Stored data entries:
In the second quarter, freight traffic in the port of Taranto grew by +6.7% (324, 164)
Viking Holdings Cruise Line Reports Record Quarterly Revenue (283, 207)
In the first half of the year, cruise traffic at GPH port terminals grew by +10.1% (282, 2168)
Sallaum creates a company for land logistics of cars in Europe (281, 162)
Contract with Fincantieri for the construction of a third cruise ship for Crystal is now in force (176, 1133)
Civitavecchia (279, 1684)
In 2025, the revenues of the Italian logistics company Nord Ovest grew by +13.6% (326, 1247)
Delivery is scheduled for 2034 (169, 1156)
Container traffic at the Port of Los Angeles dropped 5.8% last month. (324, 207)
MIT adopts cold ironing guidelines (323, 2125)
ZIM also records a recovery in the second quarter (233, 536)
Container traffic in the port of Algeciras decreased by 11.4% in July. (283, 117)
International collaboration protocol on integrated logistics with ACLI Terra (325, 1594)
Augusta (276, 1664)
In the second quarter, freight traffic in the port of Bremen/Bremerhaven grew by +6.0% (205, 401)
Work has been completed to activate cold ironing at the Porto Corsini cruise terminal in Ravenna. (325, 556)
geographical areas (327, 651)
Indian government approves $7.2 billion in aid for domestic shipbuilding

**AIM OF THE TASK**: Line by line, restate the data exactly.

**PROBLEM SOLUTION**:
In the second quarter, freight traffic in the port of Taranto grew by +6.7% (324, 164)
Viking Holdings Cruise Line Reports Record Quarterly Revenue (283, 207)
In the first half of the year, cruise traffic at GPH port terminals grew by +10.1% (282, 2168)
Sallaum creates a company for land logistics of cars in Europe (281, 162)
Contract with Fincantieri for the construction of a third cruise ship for Crystal is now in force (176, 1133)
Civitavecchia (279, 1684)
In 2025, the revenues of the Italian logistics company Nord Ovest grew by +13.6% (326, 1247)
Delivery is scheduled for 2034 (169, 1156)
Container traffic at the Port of Los Angeles dropped 5.8% last month. (324, 207)
MIT adopts cold ironing guidelines (323, 2125)
ZIM also records a recovery in the second quarter (233, 536)
Container traffic in the port of Algeciras decreased by 11.4% in July. (283, 117)
International collaboration protocol on integrated logistics with ACLI Terra (325, 1594)
Augusta (276, 1664)
In the second quarter, freight traffic in the port of Bremen/Bremerhaven grew by +6.0% (205, 401)
Work has been completed to activate cold ironing at the Porto Corsini cruise terminal in Ravenna. (325, 556)
geographical areas (327, 651)
Indian government approves $7.2 billion in aid for domestic shipbuilding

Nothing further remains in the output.